MOSCOW, March 26 (RAPSI) – The Moscow City Cout is set to hear on April 21 an appeal against a 2.5-year prison sentence given in absentia to Dmitry Buchenkov for participation in the riots on Bolotnaya Square in Moscow on May 6, 2012, according to the court’s press service.

On December 24, Buchenkov was convicted and sentenced in absentia. Moscow’s Zamoskvoretsky District Cour also included the term spent in detention and under house arrest in the sentence, considered the term served and closed the search case. On December 18, a prosecutor demanded an 8-year term in penal colony for Buchenkov.

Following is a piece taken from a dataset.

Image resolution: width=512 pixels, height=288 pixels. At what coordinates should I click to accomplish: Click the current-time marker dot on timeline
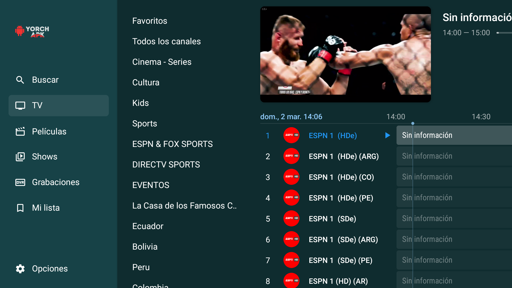click(x=413, y=123)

In February 2018, the Moscow City Court upheld suspension of proceedings against Buchenkov because of his disappearance. In November 2019, the trial was resumed. As reported earlier, the defendant, who was under house arrest, once failed to appear at the Bolotnaya case hearing. He was put on the international wanted list, and his house arrest was replaced with detention. The case was suspended. Prosecutors believed that Buchenkov fled to Europe.

In October 2016, final charges were brought against the defendant. He stands accused of participating in mass riots and attacking persons in a position of authority. There are 6 charge counts and 7 victims in the case against him, his lawyer Svetlana Sidorkina told RAPSI earlier.

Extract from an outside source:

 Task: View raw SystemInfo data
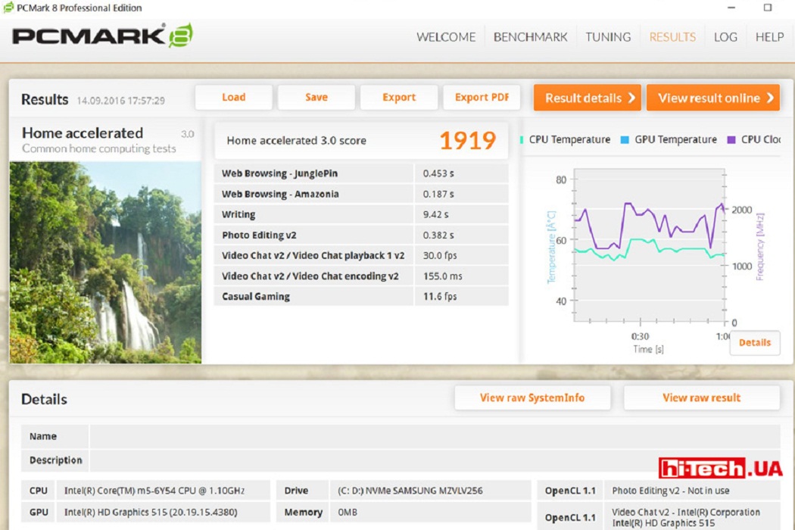[x=532, y=398]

Buchenkov pleaded not guilty. His attorneys insisted that he was out of Moscow on the day of riots. According to defense lawyers, Buchenkov has an alibi.

Initially, Buchenkov was put in jail.  In March, the Moscow City Court replaced his detention with the house arrest.

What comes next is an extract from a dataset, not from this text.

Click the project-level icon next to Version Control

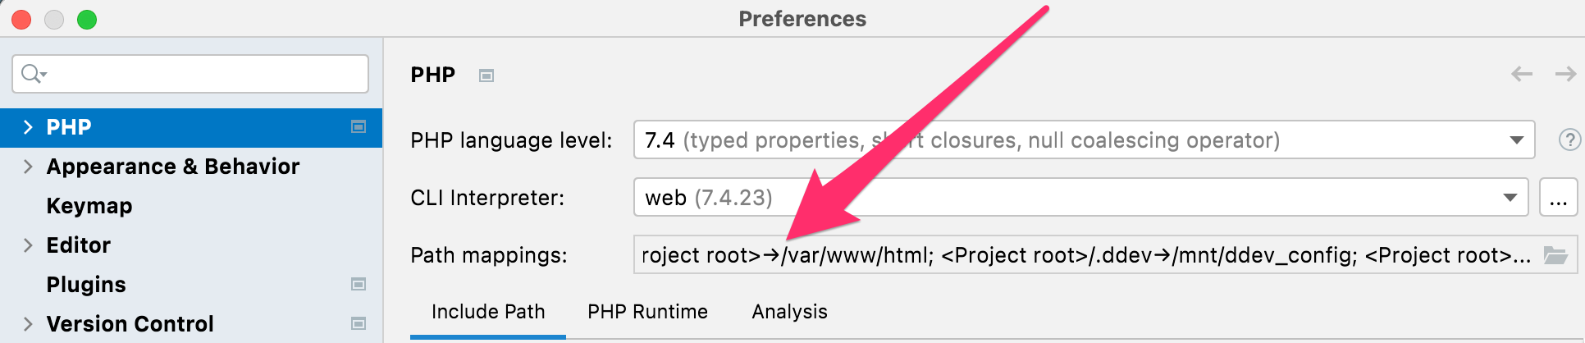[x=359, y=323]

Over 400 people were arrested, and scores were injured in the authorized Bolotnaya Square protest that turned violent in May 2012. Dozens were later charged with inciting mass riots and battery against law enforcement officers.

Riot organizers Leonid Razvozzhayev and Sergey Udaltsov were sentenced to 4.5 years in prison each. Other defendants in the case received prison terms ranging from suspended sentences to four years. Several defendants were pardoned; two activists were sent to compulsory mental treatment.

The convicts’ supporters believe that the riots were provoked by police.